START DOCUMENT EXTRACT
Alabama is one of 20 states in the country to act to protect children from the transgender movement that claims biological sex is “assigned at birth” and children are capable of deciding what sex they want to be and undergo procedures to change their sex. The Vulnerable Child Compassion and Protection Act would make it a felony to provide life-altering drug treatment or surgery to minors.

Advocates for so-called transgender youth argue that helping gender confused children is harmful, including National Public Radio (NPR), which interviewed a 17-year-old girl who is living as a boy on its Morning Edition on Sunday.

Syrus Hall lives in Alabama with her mother, who is embracing her desire to change her name and biological makeup using puberty blockers and hormones such as testosterone to induce facial and other hair growth.

NPR reported Hall “has heard it all before” — “You’ll grow out of it.” “It’s a phase.” “You’re just confused.”

“It makes me mad,” Hall said in the NPR report.
END DOCUMENT EXTRACT
START DATASET EXCERPT
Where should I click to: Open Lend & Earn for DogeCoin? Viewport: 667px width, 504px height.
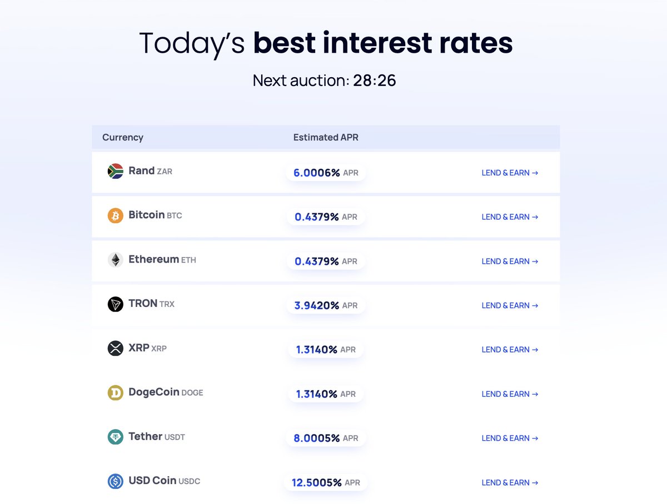pyautogui.click(x=510, y=394)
END DATASET EXCERPT
__WHAT TO WORK ON__.
A. Answer each question from the Alabama news item, one answer per line.
(i) How many states does the item say have acted in this area?
(ii) On which NPR program, and on what day, was Syrus Hall interviewed?
(iii) What did Hall say in the NPR report?
B. Change "felony" to "misdemeanor" in the Alabama news item and write out its text from "Alabama is one" to "Edition on Sunday.".
The lines after the text are separate material.

__TASK RESPONSES__.
A.
(i) 20
(ii) Morning Edition, on Sunday
(iii) "It makes me mad."

B.
Alabama is one of 20 states in the country to act to protect children from the transgender movement that claims biological sex is “assigned at birth” and children are capable of deciding what sex they want to be and undergo procedures to change their sex. The Vulnerable Child Compassion and Protection Act would make it a misdemeanor to provide life-altering drug treatment or surgery to minors.

Advocates for so-called transgender youth argue that helping gender confused children is harmful, including National Public Radio (NPR), which interviewed a 17-year-old girl who is living as a boy on its Morning Edition on Sunday.